## PROBLEM TO WORK ON:
Rewrite the rows from the one containing "Partner With Us (734, 646)" through the one containing "Dates (29, 153)", both included, changing "Bedrooms" to "Beds" and leaving everything else unchanged.

(Rows from a dataset)
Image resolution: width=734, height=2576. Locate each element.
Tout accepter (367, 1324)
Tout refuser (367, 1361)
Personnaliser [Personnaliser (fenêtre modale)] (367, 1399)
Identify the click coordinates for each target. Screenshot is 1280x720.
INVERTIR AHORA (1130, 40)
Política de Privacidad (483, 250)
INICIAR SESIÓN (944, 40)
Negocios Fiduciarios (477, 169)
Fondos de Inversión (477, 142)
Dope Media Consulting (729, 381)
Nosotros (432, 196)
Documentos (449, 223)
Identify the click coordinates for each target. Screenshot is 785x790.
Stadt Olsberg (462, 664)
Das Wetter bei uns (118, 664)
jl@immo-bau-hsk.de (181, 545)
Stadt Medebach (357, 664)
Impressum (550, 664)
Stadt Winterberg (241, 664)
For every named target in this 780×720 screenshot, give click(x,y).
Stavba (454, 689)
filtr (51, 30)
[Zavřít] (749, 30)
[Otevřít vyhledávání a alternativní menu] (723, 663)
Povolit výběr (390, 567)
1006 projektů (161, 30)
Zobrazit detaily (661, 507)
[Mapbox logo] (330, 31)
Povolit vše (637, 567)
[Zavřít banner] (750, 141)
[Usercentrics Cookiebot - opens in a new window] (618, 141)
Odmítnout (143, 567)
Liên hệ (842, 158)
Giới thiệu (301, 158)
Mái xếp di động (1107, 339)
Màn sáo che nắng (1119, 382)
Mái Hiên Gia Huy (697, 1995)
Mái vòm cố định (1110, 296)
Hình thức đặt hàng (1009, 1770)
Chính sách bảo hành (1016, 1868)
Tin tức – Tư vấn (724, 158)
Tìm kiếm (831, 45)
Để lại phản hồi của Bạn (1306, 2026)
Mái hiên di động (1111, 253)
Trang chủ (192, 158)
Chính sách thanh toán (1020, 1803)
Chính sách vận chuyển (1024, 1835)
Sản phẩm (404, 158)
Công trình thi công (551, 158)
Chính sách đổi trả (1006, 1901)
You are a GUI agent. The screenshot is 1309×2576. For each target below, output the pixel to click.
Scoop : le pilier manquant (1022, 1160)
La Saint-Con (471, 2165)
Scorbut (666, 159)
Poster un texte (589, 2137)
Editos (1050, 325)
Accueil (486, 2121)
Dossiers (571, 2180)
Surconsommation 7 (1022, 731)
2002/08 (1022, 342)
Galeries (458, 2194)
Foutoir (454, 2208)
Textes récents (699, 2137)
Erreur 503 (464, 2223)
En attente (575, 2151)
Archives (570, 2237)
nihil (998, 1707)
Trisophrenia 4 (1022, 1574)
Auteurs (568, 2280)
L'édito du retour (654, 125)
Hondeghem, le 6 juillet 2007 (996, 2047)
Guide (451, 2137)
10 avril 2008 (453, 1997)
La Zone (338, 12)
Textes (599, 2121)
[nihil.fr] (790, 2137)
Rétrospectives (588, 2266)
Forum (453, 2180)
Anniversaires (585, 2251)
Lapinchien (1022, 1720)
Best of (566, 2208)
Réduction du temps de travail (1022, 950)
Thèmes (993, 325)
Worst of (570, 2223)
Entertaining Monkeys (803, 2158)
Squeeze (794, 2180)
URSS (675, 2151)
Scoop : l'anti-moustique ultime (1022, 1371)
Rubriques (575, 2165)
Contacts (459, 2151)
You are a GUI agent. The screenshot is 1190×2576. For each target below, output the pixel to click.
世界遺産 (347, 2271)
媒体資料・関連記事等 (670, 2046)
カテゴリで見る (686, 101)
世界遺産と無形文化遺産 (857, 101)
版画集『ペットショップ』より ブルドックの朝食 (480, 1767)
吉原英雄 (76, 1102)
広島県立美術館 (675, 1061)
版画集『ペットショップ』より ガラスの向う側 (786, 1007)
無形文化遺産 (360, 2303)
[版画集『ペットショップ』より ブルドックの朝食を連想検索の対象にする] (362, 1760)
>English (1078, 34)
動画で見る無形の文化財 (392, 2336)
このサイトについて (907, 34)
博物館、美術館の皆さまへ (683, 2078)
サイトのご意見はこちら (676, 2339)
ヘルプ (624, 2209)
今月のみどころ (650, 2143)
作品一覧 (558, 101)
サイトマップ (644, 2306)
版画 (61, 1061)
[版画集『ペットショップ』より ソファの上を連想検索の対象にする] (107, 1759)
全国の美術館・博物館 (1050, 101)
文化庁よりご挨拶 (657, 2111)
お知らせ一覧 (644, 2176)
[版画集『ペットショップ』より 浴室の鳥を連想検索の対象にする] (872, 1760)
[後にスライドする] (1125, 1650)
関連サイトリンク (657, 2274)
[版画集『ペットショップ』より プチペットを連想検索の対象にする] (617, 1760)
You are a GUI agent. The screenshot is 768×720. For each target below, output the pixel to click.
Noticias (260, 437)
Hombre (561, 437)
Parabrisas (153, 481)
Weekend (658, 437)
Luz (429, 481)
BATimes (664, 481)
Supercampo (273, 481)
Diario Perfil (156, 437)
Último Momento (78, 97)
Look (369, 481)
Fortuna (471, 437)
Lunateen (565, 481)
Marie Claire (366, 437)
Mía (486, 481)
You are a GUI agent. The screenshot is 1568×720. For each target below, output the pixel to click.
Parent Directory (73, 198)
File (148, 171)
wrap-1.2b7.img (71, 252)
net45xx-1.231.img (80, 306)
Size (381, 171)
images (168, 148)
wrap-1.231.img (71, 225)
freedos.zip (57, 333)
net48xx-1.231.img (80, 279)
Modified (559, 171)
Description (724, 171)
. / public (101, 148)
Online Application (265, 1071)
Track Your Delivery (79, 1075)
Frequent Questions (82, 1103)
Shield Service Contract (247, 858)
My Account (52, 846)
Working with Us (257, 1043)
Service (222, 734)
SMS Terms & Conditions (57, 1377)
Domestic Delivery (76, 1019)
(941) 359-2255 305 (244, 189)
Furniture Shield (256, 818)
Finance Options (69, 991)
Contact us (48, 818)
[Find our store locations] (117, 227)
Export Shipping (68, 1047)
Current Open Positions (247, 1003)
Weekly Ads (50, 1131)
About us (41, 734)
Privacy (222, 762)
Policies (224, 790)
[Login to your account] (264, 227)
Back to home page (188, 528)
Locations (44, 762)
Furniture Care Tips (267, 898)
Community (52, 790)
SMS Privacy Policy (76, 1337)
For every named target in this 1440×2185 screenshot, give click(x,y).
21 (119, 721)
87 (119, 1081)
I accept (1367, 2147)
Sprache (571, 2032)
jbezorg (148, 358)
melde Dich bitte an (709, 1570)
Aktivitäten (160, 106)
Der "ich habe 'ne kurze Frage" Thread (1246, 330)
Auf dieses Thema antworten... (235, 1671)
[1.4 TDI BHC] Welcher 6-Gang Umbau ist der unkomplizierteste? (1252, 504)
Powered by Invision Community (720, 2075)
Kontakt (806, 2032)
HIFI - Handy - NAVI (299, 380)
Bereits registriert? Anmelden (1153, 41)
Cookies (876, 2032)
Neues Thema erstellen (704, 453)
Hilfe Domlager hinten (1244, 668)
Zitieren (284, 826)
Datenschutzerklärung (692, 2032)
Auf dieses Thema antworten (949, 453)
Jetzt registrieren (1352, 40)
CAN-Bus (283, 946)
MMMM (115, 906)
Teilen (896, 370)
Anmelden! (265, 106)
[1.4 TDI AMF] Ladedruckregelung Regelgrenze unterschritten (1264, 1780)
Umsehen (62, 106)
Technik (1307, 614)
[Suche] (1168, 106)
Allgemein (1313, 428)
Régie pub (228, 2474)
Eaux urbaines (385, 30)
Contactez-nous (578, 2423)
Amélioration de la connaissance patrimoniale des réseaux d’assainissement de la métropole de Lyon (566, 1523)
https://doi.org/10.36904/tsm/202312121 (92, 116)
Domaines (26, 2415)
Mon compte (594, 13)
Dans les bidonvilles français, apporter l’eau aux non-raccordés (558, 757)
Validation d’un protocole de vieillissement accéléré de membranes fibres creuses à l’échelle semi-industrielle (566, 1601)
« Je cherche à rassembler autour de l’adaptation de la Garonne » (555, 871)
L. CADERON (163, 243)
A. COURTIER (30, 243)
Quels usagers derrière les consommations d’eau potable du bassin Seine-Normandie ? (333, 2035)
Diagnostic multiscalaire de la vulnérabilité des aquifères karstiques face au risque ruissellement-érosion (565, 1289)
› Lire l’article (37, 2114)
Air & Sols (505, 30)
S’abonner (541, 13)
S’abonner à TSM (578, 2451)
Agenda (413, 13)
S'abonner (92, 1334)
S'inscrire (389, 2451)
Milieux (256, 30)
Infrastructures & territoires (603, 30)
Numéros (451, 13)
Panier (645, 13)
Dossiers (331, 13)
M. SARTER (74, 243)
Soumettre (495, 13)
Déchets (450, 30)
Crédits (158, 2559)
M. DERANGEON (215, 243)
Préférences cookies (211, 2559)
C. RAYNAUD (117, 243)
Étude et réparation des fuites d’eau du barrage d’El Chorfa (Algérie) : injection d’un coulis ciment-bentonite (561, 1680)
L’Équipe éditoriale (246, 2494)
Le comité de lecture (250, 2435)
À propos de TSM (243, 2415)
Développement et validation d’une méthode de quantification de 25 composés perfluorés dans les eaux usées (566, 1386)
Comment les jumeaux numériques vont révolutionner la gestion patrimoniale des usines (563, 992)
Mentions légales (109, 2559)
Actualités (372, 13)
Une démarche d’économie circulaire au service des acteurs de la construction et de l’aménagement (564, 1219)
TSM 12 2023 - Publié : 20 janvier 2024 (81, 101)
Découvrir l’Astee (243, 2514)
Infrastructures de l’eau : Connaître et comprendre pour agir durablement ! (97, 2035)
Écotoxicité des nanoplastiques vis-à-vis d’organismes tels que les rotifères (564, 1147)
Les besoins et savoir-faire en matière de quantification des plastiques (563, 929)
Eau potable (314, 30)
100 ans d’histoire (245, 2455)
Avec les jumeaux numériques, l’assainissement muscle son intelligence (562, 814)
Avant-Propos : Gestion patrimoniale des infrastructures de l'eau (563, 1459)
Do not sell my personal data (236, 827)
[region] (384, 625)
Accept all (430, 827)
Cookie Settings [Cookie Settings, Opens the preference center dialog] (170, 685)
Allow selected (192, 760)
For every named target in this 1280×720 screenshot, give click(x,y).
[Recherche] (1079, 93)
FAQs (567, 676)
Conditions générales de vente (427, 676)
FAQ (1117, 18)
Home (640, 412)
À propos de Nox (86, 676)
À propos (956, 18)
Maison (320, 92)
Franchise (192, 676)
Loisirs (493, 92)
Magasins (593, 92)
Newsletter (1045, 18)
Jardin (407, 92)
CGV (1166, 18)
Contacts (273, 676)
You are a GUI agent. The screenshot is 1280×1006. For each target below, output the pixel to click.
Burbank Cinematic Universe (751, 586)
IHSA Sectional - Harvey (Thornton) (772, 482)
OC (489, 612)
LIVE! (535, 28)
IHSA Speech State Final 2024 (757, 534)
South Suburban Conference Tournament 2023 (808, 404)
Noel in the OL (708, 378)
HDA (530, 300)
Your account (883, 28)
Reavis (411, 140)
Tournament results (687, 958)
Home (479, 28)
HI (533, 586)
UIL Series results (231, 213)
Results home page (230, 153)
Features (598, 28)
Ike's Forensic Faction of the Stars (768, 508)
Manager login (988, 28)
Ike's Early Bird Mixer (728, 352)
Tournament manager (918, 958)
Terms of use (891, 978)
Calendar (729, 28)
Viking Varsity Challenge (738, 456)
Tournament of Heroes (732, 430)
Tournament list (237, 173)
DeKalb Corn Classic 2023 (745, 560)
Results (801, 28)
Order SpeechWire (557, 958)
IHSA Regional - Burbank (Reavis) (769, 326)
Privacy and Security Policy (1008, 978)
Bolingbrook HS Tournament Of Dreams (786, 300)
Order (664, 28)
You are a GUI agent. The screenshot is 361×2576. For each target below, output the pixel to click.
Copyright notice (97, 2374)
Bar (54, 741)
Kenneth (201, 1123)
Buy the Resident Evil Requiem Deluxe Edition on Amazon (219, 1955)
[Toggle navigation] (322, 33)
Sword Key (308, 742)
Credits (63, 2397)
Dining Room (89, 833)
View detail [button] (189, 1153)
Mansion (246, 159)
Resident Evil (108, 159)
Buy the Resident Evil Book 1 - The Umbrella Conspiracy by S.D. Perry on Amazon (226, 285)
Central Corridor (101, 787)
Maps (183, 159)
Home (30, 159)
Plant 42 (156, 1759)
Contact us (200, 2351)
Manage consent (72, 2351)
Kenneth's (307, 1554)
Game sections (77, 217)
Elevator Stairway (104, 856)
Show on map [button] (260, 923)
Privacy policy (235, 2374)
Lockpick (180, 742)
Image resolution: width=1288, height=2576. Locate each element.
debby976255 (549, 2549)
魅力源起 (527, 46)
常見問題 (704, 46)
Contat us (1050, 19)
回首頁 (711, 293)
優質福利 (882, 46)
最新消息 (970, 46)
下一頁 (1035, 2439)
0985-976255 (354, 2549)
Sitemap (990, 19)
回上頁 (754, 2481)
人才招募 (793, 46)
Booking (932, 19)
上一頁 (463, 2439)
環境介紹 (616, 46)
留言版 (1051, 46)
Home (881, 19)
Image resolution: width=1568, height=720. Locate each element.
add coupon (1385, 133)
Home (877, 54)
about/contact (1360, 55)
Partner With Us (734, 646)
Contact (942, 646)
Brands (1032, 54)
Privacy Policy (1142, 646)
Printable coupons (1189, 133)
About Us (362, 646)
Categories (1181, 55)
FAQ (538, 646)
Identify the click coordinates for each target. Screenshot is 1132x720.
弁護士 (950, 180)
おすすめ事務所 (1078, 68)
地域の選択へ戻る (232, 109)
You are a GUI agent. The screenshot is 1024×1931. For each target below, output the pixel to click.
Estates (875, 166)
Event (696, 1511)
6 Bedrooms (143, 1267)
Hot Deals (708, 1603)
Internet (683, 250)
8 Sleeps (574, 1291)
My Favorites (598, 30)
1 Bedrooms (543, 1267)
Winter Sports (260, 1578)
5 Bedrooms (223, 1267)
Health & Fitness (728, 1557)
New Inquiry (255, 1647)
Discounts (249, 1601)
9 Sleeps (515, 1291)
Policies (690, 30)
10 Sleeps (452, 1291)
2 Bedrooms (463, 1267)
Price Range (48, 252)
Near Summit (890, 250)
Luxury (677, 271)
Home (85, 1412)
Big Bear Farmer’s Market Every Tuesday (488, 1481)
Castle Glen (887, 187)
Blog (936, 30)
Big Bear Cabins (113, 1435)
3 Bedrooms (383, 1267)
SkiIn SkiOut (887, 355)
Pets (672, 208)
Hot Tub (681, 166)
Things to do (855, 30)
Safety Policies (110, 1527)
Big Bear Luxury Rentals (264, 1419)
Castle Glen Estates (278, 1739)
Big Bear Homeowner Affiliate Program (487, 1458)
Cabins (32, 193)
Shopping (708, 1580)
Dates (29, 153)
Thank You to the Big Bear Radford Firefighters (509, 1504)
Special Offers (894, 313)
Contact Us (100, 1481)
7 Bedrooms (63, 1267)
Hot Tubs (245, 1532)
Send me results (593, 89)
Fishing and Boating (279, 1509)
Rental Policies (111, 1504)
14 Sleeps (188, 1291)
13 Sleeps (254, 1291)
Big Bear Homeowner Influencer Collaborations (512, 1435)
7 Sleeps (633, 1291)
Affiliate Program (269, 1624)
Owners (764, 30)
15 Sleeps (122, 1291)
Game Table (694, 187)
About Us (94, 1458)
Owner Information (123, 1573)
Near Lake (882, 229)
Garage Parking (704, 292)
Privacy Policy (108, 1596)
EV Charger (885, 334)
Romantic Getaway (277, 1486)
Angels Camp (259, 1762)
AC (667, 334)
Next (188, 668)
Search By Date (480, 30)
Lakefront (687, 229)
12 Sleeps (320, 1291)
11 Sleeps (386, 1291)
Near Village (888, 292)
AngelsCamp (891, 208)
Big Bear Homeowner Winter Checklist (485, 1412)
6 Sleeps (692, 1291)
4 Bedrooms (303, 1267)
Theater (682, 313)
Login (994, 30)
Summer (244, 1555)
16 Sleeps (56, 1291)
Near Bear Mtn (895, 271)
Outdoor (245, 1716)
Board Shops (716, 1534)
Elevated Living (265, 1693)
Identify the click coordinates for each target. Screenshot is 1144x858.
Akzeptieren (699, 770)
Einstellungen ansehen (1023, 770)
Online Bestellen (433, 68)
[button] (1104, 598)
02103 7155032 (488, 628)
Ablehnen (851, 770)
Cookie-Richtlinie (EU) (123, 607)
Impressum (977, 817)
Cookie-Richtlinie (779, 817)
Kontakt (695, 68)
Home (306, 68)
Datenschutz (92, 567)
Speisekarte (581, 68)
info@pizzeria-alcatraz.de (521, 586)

## FINISHED EXERCISE:
Partner With Us (734, 646)
Contact (942, 646)
Brands (1032, 54)
Privacy Policy (1142, 646)
Printable coupons (1189, 133)
About Us (362, 646)
Categories (1181, 55)
FAQ (538, 646)
Identify the click coordinates for each target. Screenshot is 1132x720.
弁護士 (950, 180)
おすすめ事務所 (1078, 68)
地域の選択へ戻る (232, 109)
You are a GUI agent. The screenshot is 1024×1931. For each target below, output the pixel to click.
Estates (875, 166)
Event (696, 1511)
6 Beds (143, 1267)
Hot Deals (708, 1603)
Internet (683, 250)
8 Sleeps (574, 1291)
My Favorites (598, 30)
1 Beds (543, 1267)
Winter Sports (260, 1578)
5 Beds (223, 1267)
Health & Fitness (728, 1557)
New Inquiry (255, 1647)
Discounts (249, 1601)
9 Sleeps (515, 1291)
Policies (690, 30)
10 Sleeps (452, 1291)
2 Beds (463, 1267)
Price Range (48, 252)
Near Summit (890, 250)
Luxury (677, 271)
Home (85, 1412)
Big Bear Farmer’s Market Every Tuesday (488, 1481)
Castle Glen (887, 187)
Blog (936, 30)
Big Bear Cabins (113, 1435)
3 Beds (383, 1267)
SkiIn SkiOut (887, 355)
Pets (672, 208)
Hot Tub (681, 166)
Things to do (855, 30)
Safety Policies (110, 1527)
Big Bear Luxury Rentals (264, 1419)
Castle Glen Estates (278, 1739)
Big Bear Homeowner Affiliate Program (487, 1458)
Cabins (32, 193)
Shopping (708, 1580)
Dates (29, 153)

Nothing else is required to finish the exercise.